Supporting Organizations: For foundations with assets greater than $3 million, a more formal approach is to create a supporting organization. We are also able to speed up the process of creating a supporting organization with the IRS, reducing often a year-long wait, because the Foundation has created a number of supporting organizations already incorporated and classified as tax exempt organizations by the IRS.
The Foundation can also help private foundations needing assistance satisfying their five percent distribution requirement. By transferring assets to a donor advised fund, they are able to meet their requirement and have flexibility in making grants into the community.
The advantages for donor advised funds and supporting organizations at the Foundation are numerous. In addition to the ease and efficiency of our donor advised funds, through the Foundation’s Donor Choice program, a private foundation can recommend an investment manager for their donor advised fund if the amount of the fund is greater than $5 million.
If you have a private foundation client that is looking for an exit strategy or needs to meet their distribution requirement, please contact Development and Donor Services staff at email@example.com or 415.733.8590 with questions.
Seven Steps to Terminating Private Foundations
By Erik Dryburgh, Partner, and Amy Rodriguez, Associate, at Adler & Colvin
Our firm has assisted a number of clients in terminating their private foundation, and their motivations vary. For some the administration may have become too burdensome, or the asset value may not be sufficient to support the cost of operations. For others, there may be no obvious successor to take over, or the donor’s children may not agree on how to conduct their grantmaking.
Many of our clients terminate their foundation by granting its assets to a donor advised fund, like those available at a community foundation. By being involved in a local organization like The San Francisco Foundation, they stay involved in grantmaking while benefiting from a lower cost structure, grantmaking expertise, and educational opportunities.
To assist your clients in terminating a California private foundation in corporate form, follow these steps:
- The board passes a resolution approving (i) the dissolution of the corporation, (ii) the transfer of all remaining assets to one or more public charities, and (iii) the preparation of a Certificate of Dissolution (or, if the vote is not unanimous, the preparation of a Certificate of Election to Dissolve and a Certificate of Dissolution).
- Each board member signs (but does not date) the Certificate of Dissolution.
- The foundation requests a written waiver of objections to the plan of dissolution from the California Attorney General’s office. The waiver request must contain certain specific information about the recipient charity(ies) and the planned distributions, and a copy of the signed, but undated, Certificate of Dissolution.
- After the waiver is received, the foundation notifies its creditors of the proposed dissolution, winds up its affairs, settles any outstanding debts, and transfers all remaining assets to the designated recipient charity(ies).

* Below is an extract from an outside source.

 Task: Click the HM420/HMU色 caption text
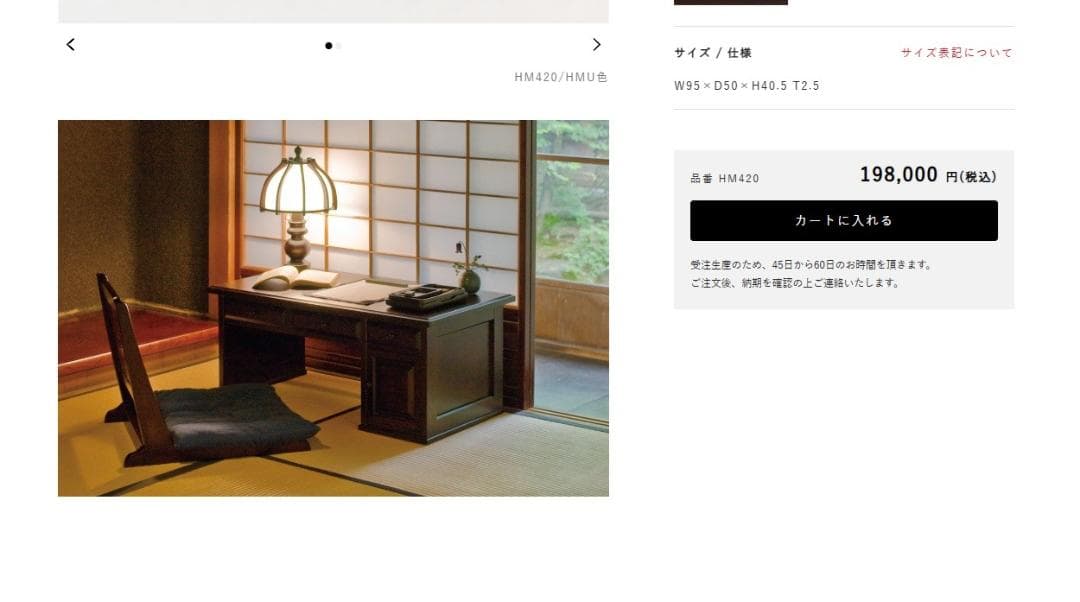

- After all debts are paid and the funds are distributed, the Certificate of Dissolution is dated and filed, along with the Attorney General’s waiver of objections, with the California Secretary of State.
- The foundation prepares and files the final information returns with the IRS and FTB, and files a final RRF-1 form with the Attorney General’s office.
- The foundation sends written notification, including the required information, to the IRS’s exempt organization’s unit.